◆ Work instructions
Word for word, transcribe the lines from the one containing "Given: Open the @realDonaldTrump handle" through the end of the entries, both included, and nothing else.

(Dataset records)
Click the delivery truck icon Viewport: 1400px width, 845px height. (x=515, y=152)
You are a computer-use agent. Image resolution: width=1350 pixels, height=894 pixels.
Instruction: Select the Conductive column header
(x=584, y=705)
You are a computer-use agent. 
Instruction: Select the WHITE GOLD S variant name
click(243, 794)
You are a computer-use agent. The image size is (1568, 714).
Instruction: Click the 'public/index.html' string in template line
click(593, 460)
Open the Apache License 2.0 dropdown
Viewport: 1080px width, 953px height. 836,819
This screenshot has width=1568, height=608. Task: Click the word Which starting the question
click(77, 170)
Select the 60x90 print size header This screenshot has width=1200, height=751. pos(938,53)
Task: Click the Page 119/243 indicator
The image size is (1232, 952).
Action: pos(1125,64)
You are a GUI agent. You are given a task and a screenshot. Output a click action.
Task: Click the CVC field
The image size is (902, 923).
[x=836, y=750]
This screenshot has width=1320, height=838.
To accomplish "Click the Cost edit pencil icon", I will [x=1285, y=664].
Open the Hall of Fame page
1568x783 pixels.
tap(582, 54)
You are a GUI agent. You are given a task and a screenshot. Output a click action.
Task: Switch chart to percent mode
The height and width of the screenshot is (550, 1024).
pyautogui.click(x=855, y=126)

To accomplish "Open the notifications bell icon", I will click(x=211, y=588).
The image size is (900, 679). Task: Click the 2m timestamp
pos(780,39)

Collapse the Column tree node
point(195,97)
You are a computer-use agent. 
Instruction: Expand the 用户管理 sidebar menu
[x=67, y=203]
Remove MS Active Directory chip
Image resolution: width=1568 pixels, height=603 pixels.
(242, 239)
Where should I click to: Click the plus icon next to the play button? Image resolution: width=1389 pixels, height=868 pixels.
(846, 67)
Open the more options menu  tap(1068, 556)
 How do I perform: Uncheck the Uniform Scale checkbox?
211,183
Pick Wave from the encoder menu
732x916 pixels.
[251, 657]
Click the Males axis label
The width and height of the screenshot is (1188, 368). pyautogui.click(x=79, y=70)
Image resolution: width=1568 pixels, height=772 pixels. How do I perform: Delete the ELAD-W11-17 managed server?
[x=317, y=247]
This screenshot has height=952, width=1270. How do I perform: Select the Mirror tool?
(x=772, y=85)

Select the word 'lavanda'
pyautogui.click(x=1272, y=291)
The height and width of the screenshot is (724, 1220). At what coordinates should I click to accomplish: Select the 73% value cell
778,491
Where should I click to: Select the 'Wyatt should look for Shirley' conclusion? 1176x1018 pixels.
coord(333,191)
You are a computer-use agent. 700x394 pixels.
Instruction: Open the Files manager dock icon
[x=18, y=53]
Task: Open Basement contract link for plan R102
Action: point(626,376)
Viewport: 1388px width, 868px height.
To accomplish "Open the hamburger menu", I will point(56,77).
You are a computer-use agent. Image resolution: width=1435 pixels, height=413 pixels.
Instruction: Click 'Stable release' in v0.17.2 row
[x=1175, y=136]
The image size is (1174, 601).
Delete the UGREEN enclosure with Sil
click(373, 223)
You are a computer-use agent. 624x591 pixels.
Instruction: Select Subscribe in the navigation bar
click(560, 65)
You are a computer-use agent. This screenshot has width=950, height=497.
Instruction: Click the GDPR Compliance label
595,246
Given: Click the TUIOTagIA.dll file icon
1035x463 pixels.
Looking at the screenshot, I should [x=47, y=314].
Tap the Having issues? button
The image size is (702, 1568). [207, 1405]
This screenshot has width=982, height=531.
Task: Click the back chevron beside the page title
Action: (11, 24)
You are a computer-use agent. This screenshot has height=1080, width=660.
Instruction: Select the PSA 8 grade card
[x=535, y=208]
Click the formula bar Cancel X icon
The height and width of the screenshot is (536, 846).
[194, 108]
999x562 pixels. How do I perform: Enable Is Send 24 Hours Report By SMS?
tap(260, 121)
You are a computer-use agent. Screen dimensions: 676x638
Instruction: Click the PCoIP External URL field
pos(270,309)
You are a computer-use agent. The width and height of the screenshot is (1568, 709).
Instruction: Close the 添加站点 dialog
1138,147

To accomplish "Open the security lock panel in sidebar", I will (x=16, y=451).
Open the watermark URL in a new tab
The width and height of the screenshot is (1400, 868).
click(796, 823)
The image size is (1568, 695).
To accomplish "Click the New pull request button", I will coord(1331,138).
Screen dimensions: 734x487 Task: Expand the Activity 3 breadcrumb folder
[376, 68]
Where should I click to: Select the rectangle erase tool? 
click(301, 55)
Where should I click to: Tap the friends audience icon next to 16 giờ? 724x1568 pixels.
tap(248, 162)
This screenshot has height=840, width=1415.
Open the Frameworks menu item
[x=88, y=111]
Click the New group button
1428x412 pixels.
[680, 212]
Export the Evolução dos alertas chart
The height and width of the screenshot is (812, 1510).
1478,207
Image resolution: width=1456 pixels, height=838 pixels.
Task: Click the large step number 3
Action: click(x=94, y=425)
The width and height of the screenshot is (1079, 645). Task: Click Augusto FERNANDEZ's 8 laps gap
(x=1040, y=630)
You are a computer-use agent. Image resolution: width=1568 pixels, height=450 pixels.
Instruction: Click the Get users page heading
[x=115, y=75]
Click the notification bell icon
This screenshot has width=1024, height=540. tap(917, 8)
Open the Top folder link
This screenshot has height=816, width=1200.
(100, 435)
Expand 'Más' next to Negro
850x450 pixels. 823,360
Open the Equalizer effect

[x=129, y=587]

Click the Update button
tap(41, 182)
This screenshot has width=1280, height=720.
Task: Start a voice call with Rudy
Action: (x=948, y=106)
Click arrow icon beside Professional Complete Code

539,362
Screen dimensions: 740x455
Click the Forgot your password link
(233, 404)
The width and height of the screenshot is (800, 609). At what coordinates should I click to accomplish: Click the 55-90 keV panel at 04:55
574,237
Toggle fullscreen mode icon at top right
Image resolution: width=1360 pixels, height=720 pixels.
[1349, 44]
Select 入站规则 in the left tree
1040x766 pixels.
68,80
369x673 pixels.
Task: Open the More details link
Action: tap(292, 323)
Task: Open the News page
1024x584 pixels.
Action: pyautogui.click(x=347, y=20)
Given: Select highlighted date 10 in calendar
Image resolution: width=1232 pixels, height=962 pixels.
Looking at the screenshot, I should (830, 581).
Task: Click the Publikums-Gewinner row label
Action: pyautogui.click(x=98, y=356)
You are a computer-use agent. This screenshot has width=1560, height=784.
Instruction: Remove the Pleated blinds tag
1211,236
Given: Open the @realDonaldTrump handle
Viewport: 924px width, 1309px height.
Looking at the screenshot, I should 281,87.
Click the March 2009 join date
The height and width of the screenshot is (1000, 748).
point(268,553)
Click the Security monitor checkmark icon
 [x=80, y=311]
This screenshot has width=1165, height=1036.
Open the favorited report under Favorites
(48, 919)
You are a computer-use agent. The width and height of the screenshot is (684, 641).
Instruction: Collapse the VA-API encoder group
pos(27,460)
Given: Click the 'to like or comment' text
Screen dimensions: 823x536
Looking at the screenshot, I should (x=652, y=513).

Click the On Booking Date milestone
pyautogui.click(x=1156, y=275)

◆ Output of the task
Given: Open the @realDonaldTrump handle
Viewport: 924px width, 1309px height.
Looking at the screenshot, I should 281,87.
Click the March 2009 join date
The height and width of the screenshot is (1000, 748).
point(268,553)
Click the Security monitor checkmark icon
 [x=80, y=311]
This screenshot has width=1165, height=1036.
Open the favorited report under Favorites
(48, 919)
You are a computer-use agent. The width and height of the screenshot is (684, 641).
Instruction: Collapse the VA-API encoder group
pos(27,460)
Given: Click the 'to like or comment' text
Screen dimensions: 823x536
Looking at the screenshot, I should (x=652, y=513).

Click the On Booking Date milestone
pyautogui.click(x=1156, y=275)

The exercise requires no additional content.